Problem requirements:
A single figure is required: the number of lines below that contain "Enable".
(Data extracts Opens)
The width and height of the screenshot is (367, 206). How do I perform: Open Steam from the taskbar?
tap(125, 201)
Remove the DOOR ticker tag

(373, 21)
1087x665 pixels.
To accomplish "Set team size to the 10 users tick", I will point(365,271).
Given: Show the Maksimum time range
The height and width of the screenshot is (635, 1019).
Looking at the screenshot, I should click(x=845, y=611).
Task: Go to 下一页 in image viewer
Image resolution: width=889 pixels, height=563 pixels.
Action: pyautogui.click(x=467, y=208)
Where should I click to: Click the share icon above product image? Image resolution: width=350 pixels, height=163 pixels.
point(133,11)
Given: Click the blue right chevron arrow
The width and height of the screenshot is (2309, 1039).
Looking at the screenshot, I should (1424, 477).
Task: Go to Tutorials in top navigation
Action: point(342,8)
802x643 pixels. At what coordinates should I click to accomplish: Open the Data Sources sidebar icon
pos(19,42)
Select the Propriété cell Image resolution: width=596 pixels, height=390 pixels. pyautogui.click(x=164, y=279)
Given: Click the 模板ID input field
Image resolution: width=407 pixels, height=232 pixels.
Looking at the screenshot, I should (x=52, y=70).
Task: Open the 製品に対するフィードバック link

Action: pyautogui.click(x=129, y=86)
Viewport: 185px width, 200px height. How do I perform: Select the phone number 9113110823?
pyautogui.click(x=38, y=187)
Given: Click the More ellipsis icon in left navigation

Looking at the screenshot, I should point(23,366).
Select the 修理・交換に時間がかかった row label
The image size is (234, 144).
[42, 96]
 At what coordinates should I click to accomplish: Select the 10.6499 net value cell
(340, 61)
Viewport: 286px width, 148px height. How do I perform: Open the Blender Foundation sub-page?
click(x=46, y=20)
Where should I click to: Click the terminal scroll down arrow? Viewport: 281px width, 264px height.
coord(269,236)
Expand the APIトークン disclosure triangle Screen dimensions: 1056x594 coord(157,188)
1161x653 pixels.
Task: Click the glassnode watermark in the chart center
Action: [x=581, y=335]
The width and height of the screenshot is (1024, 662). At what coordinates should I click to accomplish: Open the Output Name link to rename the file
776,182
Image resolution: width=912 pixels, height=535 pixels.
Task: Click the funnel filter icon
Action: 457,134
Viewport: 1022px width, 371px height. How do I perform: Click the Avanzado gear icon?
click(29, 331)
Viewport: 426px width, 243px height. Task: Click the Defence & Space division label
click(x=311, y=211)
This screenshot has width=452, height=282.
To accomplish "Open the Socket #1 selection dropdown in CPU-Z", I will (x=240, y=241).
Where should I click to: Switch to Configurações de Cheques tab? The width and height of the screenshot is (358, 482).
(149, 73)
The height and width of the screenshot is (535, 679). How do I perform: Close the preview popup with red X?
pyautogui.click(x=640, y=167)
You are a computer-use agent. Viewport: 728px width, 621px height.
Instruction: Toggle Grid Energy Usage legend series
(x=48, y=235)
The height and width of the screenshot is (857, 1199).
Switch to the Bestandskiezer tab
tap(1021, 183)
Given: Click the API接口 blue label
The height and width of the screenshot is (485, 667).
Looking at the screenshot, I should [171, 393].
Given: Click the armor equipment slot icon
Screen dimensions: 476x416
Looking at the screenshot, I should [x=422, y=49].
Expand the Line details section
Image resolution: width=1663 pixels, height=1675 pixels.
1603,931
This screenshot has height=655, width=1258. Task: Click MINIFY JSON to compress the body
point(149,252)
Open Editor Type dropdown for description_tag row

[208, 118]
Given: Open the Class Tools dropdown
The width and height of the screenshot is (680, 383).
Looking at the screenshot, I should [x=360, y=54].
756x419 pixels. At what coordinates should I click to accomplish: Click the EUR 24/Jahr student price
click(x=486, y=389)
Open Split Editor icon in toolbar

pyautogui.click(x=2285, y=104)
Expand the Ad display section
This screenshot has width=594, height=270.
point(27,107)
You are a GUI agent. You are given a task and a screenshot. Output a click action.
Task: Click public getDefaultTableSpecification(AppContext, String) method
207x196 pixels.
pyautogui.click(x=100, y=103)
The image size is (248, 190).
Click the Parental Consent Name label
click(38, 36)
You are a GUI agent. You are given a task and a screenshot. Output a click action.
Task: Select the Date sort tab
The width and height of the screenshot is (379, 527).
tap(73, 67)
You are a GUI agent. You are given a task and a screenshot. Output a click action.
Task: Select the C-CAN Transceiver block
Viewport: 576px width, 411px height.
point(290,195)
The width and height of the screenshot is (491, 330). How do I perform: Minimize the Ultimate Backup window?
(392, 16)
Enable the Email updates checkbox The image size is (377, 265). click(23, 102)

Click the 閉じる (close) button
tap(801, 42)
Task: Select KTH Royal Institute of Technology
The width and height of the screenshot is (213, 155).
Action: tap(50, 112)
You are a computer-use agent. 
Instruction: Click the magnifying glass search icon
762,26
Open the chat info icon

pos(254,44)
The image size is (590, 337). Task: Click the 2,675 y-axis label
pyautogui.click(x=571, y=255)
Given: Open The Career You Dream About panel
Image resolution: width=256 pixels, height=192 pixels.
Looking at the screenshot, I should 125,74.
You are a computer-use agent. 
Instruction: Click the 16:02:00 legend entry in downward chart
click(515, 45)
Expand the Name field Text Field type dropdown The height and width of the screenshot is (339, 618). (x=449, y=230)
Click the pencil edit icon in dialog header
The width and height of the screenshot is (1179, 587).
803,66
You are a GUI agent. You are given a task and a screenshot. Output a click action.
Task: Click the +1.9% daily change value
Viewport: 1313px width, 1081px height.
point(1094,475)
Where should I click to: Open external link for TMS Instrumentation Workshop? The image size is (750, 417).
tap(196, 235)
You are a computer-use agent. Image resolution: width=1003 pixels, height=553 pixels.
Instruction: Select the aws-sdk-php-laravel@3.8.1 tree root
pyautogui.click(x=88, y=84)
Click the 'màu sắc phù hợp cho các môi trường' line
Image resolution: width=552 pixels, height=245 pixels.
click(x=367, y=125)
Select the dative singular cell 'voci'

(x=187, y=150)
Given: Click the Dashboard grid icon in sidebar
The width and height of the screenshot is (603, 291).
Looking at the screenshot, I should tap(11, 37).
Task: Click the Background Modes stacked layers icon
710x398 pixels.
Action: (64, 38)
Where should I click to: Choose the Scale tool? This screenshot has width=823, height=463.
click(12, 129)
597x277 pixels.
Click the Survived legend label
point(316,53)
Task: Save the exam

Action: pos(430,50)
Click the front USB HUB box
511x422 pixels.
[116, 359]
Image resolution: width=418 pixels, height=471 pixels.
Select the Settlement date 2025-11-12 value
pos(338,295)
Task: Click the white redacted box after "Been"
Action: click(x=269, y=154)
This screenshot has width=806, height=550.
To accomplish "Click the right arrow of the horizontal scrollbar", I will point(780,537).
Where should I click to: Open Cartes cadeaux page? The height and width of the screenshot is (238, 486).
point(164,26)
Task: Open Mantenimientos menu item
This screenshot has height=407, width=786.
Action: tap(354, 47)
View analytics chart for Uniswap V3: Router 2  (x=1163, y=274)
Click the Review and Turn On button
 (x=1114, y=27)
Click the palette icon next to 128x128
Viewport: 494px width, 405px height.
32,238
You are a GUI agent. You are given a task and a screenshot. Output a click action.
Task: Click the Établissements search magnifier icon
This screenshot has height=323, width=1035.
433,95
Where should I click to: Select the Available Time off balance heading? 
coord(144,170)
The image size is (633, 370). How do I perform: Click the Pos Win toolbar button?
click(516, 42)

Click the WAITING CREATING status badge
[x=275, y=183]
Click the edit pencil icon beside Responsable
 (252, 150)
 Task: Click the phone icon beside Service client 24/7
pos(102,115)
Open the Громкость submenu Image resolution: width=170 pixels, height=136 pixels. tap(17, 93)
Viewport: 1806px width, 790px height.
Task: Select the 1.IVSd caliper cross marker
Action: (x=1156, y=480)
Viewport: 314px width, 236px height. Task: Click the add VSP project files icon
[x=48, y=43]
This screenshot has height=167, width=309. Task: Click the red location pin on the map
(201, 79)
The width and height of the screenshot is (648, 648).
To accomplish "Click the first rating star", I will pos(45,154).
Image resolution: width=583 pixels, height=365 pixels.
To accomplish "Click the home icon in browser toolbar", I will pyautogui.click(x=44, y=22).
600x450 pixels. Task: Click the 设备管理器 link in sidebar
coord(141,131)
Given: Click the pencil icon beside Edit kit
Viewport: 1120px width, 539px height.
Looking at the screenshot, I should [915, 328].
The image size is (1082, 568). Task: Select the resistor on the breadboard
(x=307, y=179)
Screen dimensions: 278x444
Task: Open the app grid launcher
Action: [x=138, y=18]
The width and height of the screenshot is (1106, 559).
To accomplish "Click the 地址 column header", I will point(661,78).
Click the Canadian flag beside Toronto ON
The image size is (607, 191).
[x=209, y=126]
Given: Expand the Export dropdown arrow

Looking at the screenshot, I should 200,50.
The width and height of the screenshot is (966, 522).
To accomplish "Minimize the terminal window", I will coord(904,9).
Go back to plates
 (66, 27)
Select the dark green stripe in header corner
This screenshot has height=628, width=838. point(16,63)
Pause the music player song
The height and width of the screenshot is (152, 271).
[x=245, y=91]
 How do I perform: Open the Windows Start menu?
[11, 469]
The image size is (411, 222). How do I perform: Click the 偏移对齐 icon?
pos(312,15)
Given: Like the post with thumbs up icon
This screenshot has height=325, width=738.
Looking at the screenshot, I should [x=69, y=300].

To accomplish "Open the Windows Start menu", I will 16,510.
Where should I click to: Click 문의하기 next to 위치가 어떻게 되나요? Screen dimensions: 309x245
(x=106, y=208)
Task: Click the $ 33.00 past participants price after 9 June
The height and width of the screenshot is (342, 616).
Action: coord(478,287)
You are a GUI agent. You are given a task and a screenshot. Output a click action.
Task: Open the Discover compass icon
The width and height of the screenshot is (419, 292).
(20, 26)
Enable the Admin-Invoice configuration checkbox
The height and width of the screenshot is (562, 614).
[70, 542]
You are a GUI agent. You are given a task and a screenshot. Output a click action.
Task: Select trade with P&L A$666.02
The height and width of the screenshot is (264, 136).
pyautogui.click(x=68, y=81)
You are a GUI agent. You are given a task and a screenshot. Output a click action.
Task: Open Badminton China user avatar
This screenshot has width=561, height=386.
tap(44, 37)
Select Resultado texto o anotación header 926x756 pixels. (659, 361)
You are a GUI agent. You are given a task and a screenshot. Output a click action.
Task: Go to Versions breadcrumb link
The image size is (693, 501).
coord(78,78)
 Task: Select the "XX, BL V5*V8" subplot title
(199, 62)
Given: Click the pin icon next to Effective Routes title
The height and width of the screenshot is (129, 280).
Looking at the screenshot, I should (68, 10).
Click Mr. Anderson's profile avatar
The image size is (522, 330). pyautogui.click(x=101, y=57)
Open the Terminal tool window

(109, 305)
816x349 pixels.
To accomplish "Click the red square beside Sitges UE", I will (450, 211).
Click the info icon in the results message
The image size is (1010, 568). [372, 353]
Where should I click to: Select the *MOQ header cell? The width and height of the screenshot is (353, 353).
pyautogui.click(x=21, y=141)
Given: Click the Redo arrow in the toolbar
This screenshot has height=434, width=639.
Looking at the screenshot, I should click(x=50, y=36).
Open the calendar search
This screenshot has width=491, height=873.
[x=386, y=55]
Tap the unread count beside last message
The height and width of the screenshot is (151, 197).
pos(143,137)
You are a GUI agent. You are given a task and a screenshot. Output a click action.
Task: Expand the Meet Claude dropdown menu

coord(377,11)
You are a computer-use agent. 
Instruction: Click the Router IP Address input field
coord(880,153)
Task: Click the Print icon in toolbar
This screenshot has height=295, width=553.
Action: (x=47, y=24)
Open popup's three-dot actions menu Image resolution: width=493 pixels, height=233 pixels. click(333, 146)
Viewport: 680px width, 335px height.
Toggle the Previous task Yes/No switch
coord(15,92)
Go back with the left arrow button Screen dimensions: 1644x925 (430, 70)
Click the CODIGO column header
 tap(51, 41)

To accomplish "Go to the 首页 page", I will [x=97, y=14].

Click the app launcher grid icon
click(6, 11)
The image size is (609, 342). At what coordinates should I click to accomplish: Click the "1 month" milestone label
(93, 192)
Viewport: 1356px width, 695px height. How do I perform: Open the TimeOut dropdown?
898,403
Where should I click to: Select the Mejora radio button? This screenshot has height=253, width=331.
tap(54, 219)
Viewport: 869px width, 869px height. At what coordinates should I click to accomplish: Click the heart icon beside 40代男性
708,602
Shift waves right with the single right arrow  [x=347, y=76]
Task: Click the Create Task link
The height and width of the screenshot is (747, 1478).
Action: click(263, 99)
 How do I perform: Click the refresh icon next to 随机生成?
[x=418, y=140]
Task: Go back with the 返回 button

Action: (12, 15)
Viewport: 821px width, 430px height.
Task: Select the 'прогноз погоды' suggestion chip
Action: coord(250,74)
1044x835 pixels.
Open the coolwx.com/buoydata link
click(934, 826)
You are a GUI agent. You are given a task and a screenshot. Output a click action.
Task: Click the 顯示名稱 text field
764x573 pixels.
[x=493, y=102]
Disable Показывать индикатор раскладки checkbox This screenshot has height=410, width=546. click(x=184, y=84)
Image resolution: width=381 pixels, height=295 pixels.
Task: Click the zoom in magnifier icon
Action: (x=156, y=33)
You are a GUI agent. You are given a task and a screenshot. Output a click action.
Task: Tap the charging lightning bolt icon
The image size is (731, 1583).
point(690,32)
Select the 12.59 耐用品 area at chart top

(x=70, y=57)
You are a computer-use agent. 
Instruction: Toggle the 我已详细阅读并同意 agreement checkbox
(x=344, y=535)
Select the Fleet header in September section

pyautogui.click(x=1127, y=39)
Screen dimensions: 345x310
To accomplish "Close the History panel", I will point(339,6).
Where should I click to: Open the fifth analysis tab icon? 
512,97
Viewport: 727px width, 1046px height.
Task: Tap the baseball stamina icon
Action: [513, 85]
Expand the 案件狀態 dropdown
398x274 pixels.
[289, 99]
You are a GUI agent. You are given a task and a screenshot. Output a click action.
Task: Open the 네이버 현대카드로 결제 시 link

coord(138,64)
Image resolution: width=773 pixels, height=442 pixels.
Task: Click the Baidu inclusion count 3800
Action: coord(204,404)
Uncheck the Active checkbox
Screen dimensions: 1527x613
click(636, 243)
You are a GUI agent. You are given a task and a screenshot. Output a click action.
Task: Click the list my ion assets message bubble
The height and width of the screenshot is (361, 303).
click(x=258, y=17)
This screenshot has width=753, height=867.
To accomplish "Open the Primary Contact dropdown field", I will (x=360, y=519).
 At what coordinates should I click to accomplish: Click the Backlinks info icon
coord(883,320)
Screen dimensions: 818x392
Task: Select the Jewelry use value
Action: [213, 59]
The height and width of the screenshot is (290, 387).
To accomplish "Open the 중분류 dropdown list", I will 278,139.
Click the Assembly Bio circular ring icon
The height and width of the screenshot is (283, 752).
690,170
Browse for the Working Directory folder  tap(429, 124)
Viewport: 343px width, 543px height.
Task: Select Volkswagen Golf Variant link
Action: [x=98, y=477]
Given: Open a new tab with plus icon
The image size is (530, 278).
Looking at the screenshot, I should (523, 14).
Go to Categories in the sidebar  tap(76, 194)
(Data extracts Closes)
Answer box:
2